| Recorded information |
▶

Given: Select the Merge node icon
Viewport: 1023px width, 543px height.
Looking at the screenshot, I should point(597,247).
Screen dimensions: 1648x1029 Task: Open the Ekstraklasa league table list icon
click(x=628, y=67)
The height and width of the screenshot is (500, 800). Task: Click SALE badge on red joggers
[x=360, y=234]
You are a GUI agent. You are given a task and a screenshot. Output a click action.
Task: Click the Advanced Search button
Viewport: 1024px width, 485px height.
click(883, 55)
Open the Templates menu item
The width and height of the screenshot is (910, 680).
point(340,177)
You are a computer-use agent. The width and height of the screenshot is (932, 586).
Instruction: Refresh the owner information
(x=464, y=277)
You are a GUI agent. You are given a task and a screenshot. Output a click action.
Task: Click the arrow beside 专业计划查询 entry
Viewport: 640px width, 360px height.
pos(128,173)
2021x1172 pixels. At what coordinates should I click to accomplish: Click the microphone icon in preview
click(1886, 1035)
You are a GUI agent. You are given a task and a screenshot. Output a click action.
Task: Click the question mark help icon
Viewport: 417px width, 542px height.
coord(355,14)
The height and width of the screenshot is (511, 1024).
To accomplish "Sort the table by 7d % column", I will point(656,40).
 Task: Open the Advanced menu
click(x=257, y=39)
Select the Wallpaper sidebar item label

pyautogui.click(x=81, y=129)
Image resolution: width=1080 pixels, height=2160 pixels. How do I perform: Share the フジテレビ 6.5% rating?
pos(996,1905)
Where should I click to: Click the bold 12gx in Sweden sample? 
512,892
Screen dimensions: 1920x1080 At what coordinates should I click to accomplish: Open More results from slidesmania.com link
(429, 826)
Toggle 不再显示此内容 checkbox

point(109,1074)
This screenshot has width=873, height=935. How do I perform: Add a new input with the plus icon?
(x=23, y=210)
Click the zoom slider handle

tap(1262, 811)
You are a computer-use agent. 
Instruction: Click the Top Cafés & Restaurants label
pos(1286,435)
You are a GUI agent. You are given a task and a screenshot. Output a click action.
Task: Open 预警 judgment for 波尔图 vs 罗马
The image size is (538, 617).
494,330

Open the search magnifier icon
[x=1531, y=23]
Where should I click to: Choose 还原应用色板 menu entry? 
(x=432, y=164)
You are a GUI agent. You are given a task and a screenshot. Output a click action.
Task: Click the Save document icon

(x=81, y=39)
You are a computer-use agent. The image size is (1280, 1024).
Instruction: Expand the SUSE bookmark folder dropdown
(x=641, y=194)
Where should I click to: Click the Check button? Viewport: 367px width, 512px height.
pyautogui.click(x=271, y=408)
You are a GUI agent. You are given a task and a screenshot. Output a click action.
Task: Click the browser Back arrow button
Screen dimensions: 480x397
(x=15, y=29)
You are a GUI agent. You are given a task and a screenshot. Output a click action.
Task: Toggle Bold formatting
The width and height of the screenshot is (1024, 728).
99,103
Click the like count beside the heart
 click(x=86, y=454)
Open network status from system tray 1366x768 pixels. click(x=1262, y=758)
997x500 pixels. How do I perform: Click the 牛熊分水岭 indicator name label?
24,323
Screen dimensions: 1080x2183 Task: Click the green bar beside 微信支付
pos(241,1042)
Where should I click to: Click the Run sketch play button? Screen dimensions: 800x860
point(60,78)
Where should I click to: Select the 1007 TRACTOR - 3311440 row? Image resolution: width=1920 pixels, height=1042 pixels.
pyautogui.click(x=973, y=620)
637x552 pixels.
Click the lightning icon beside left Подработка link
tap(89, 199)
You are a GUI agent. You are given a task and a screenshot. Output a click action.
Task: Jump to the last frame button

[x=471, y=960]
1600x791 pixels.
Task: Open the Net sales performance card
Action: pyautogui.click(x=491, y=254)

◀

| Stated problem |
Copy out everything in the material from the line containing "This screenshot has" down to the line containing "(x=15, y=29)", both of those lines included.

| Task response |
This screenshot has width=873, height=935. How do I perform: Add a new input with the plus icon?
(x=23, y=210)
Click the zoom slider handle

tap(1262, 811)
You are a computer-use agent. 
Instruction: Click the Top Cafés & Restaurants label
pos(1286,435)
You are a GUI agent. You are given a task and a screenshot. Output a click action.
Task: Open 预警 judgment for 波尔图 vs 罗马
The image size is (538, 617).
494,330

Open the search magnifier icon
[x=1531, y=23]
Where should I click to: Choose 还原应用色板 menu entry? 
(x=432, y=164)
You are a GUI agent. You are given a task and a screenshot. Output a click action.
Task: Click the Save document icon

(x=81, y=39)
You are a computer-use agent. The image size is (1280, 1024).
Instruction: Expand the SUSE bookmark folder dropdown
(x=641, y=194)
Where should I click to: Click the Check button? Viewport: 367px width, 512px height.
pyautogui.click(x=271, y=408)
You are a GUI agent. You are given a task and a screenshot. Output a click action.
Task: Click the browser Back arrow button
Screen dimensions: 480x397
(x=15, y=29)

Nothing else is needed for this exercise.